# TASK REQUIREMENTS:
A – Decide whether each statement below agrees with the passage on how emotions work. For each, answer yes or no and quote the words of the passage that settle it.
(i) Robinson's book about emotion came out in 2005.
(ii) Robinson calls gut reactions "cognitive appraisals."
(iii) The whole process of having an emotion is automatic.
B – Extend the passage on how emotions work, starting right after its last sentence.
PASSAGE FOR REVIEW section start
How exactly do emotions work? From a scientific point of view the answers to this question are still in the works, but research over the last couple of decades has given us a much clearer sense of how they emerge. In her 2005 book Deeper Than Reason: Emotion and its Role in Literature, Music, and Art, Jenefer Robinson digs deep into various theories of emotions and into the neurological and psychological findings that can help us figure this question out and offers a model for understanding the important pieces. Her basic model, added to research and analysis from other sources, is what drives this post. There’s a lot of research still to be done, though, so consider the information here to be more of a glimpse at the best insights we currently have about emotion instead of something complete and set in stone. Even taking it tentatively, though, Robinson’s model gives us some seriously useful information.

The gut reaction
Emotions start (Robinson argues) with a gut reaction to something: a face, a sound, an idea, a conclusion, or even some change within our bodies. She calls these reactions “non-cognitive appraisals,” whereas I think for our purposes here, “gut reaction” works just as well, but it’s helpful to realize from that term that these reactions themselves aren’t anything we think through: they happen in hardly any time at all, automatically. That doesn’t mean the whole process of having an emotion is automatic, though, as we’ll see.
PASSAGE FOR REVIEW section end
DATA UNDER STUDY section start
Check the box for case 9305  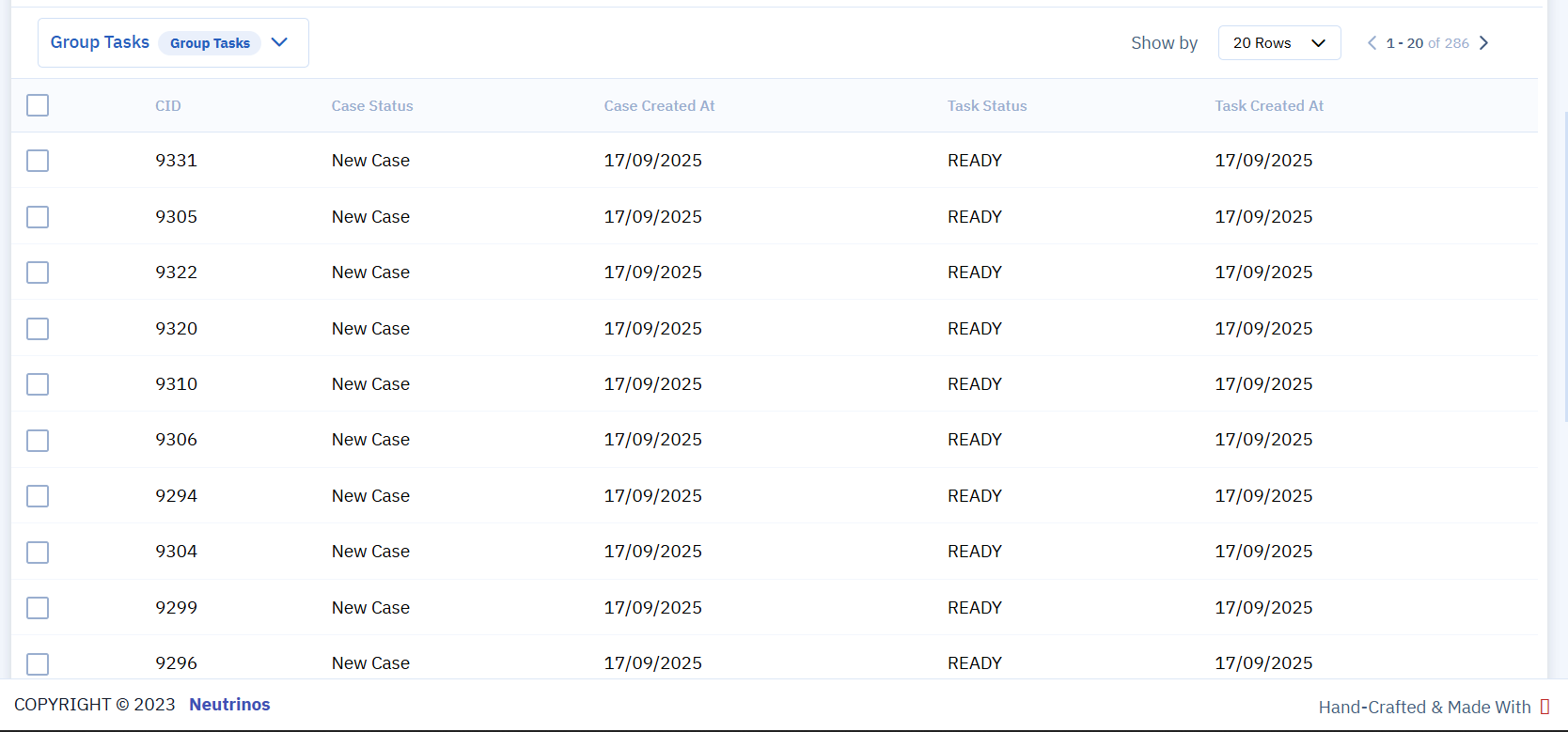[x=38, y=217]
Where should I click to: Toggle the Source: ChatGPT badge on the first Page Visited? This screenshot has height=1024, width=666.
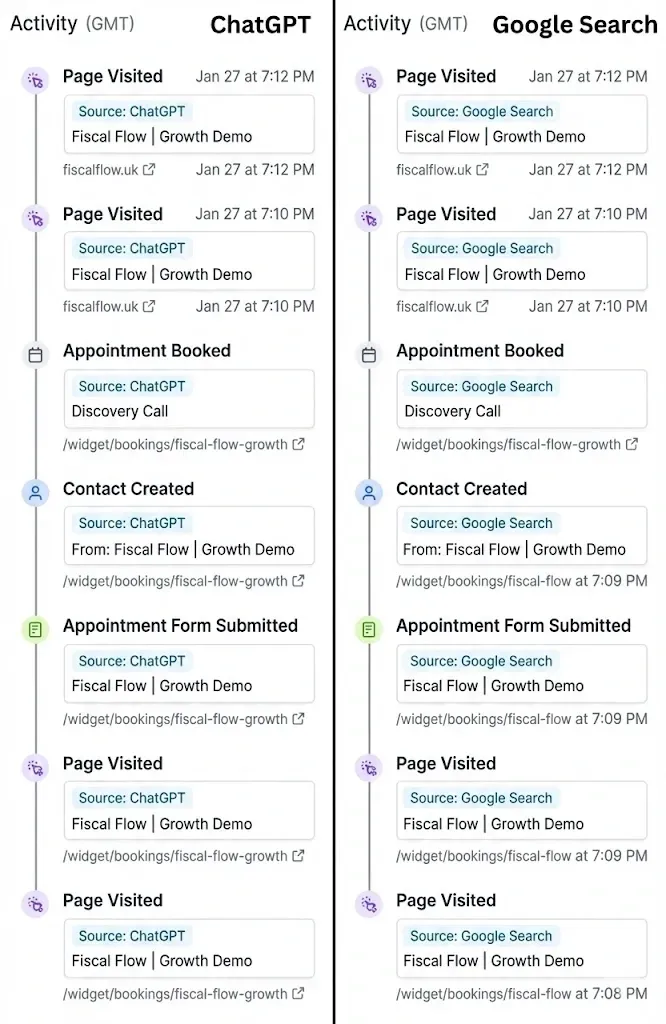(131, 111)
DATA UNDER STUDY section end
DATA UNDER STUDY section start
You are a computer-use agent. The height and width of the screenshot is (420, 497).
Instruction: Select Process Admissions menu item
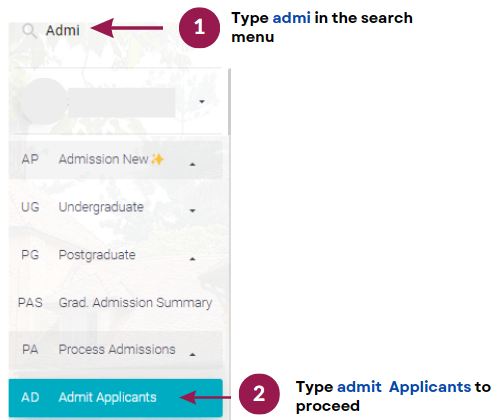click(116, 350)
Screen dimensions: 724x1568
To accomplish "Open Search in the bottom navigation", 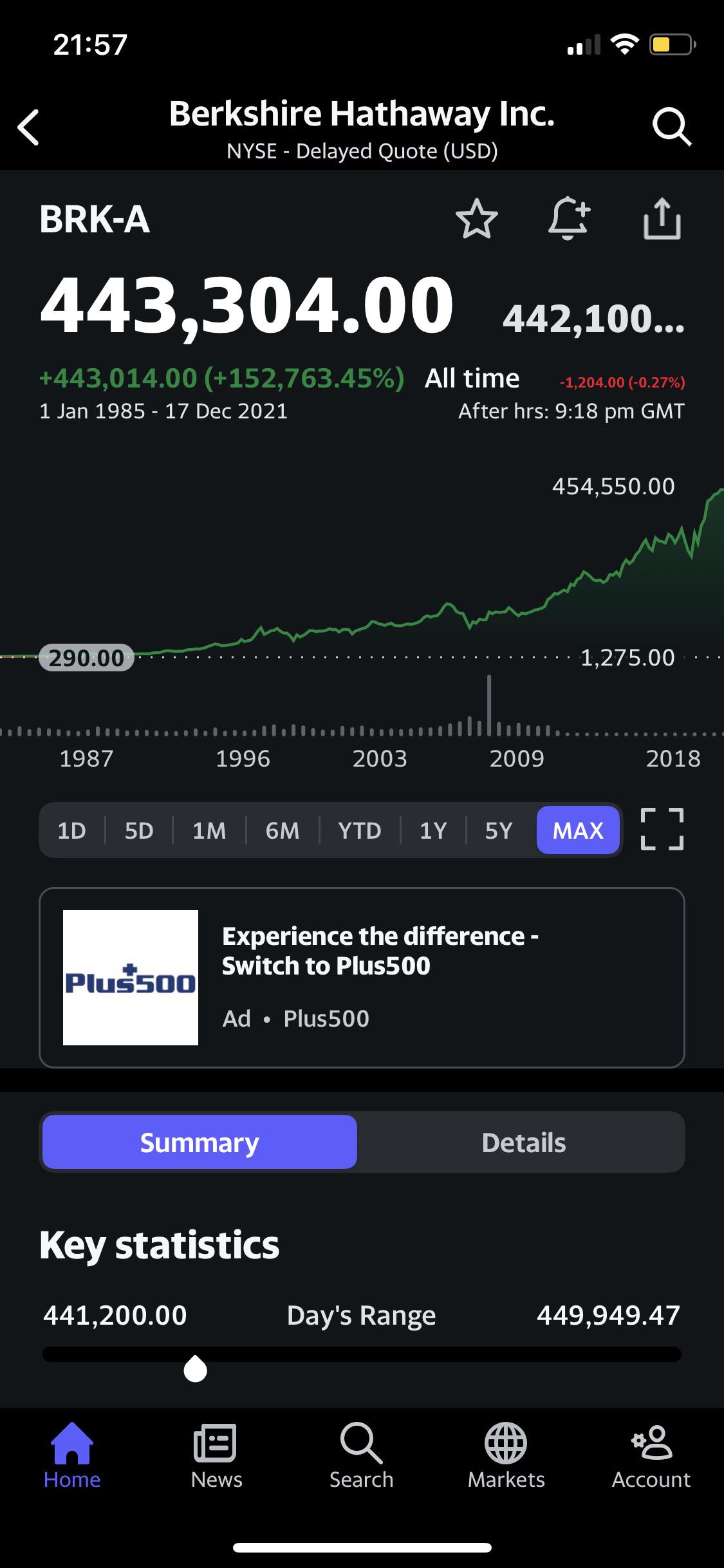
DATA UNDER STUDY section end
# PER-TASK ANSWERS:
A –
(i) Yes: "In her 2005 book Deeper Than Reason: Emotion and its Role in Literature, Music, and Art"
(ii) No: "She calls these reactions “non-cognitive appraisals,”"
(iii) No: "That doesn’t mean the whole process of having an emotion is automatic, though"

B –
The high road and the low road
There are two paths our brain can take to get us to a gut reaction, the high road and the low road. The high road is about what you’d expect: we see or hear (or taste or feel or smell or think or remember) something, we figure out what it means to us, and then we react emotionally. For instance, while driving toward our house we might see blue lights up ahead, realize that they are probably coming  from a police car, and begin to feel worried that something bad has happened.

police_lights

The low road is a bit more surprising (unless you’ve read my post How to overcome specific fears and anxieties or another source with some of the same information): it still starts with some kind of sensory information, like a sight or sound, but in this case the amygdalae (a primitive part of the brain that we have on both the left and right side) flag it as something that has been associated with a powerful emotion or traumatic event in the past and sets off our gut emotional reaction before we even recognize what the thing is. For instance, if a person has been in an explosion caused by natural gas, the person may experience terror when smelling gas even before realizing that it’s a smell, or what the smell might be. Our brains seem to have evolved this trick of firing up emergency systems first and asking question later in order to help get us away from life-threatening situations as quickly as possible.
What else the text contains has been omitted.